The 1.3 million-square metre portfolio is fully-let and generates an annual rental income of £7.2 million, representing a day one yield of 6.1 percent and a revisionary yield of 6.6 percent.
Half of the portfolio is located in the southeast and the Midlands, the latter a region which has accounted for 43.1 percent of national take-up in the first half of 2017, according to a BNP Paribas report.
Of the 14 properties, 11 are ‘last mile’ logistic warehouses, with tenants including DHL, Howdens and Royal Mail. The portfolio holds a weighted annual unexpected lease term of 5.6 years.
According to LondonMetric, the acquisition increases its distribution weighting to 69 percent and loan to value ratio to 37 percent.
Andrew Jones, chief executive of LondonMetric, said: “Following recent non-core disposals of Milford Haven, Loughborough and Marlow totalling £116.3 million, we are pleased to have re-invested the sale proceeds into the distribution sector within such a quick timescale.”
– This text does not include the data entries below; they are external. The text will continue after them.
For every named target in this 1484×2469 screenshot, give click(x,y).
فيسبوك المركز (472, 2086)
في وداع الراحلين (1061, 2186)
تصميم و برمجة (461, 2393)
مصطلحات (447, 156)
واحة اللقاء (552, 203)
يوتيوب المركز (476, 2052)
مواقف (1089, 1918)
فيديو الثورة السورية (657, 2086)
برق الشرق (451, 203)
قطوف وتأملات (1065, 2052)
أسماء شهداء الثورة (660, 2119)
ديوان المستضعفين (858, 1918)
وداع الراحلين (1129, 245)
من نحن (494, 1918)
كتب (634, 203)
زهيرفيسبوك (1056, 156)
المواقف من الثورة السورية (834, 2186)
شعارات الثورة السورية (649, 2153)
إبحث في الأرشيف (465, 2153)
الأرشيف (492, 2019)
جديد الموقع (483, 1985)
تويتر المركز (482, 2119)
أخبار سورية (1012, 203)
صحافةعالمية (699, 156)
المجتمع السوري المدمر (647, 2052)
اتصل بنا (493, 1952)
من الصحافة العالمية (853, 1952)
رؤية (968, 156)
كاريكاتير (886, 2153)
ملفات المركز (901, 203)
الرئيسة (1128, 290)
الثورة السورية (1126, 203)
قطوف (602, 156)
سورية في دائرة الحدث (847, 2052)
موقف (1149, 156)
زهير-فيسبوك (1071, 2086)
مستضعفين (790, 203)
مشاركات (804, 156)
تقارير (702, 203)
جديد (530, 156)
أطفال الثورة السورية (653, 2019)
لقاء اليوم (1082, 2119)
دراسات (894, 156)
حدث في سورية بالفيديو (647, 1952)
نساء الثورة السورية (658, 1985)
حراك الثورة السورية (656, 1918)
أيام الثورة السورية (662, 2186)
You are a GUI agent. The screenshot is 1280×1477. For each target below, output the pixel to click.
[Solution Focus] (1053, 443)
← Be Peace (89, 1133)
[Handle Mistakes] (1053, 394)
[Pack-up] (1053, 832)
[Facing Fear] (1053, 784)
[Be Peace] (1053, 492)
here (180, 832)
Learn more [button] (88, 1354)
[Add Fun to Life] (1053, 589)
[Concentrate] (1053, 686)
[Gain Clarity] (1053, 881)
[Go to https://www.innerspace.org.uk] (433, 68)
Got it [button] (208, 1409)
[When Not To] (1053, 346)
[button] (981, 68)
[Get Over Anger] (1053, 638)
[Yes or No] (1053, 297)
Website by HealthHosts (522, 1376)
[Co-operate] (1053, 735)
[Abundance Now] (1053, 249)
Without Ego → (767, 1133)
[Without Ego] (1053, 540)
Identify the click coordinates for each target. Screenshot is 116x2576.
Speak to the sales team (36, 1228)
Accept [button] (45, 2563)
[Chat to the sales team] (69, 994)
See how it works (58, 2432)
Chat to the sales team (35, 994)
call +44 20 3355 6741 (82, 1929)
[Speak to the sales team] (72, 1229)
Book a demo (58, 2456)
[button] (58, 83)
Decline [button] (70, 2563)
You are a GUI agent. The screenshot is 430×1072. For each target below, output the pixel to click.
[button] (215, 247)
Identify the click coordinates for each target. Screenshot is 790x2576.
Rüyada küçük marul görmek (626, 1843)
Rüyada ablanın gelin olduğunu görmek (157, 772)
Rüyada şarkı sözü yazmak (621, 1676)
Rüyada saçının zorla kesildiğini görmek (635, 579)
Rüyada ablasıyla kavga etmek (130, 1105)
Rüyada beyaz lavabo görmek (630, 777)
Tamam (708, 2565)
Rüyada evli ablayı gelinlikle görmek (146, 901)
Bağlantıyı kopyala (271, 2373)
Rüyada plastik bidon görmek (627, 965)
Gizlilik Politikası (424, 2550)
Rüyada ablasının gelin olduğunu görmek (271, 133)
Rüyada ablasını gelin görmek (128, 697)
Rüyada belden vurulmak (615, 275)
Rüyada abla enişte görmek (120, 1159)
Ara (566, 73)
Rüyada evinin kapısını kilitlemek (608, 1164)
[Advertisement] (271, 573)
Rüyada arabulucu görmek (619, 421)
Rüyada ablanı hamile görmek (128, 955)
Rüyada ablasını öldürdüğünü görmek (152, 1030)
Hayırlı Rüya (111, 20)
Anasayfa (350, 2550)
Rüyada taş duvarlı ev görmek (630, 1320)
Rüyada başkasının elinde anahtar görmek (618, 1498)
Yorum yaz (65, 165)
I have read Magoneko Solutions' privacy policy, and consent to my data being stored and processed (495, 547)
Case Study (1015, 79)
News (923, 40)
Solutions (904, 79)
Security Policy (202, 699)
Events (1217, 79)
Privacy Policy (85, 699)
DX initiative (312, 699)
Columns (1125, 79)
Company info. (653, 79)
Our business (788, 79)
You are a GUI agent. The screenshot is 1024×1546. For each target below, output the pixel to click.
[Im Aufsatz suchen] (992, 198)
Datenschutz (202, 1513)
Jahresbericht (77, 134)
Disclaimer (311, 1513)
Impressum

“The urban logistics market continues to benefit from a highly favourable demand/supply imbalance. The acquired portfolio is fully income generating and offers good opportunities to extend lease lengths and capture strong income growth.”
In May, the FTSE 250 REIT acquired three logistics warehouses across the UK for a total of £23.9 million, while the latest acquisition brings LondonMetric’s logistics portfolio to a value of £260 million across 38 assets.
Sustained demand in big box real estate saw investment into the UK logistics sector hit £2.7 billion in H1 2017, up 110 percent on H1 2016 and second only to the £3.8 billion invested in H1 2014, according to the BNP Paribas report.
JLL advised LondonMetric while Cabot Partners were advised by Accord Capital Partners.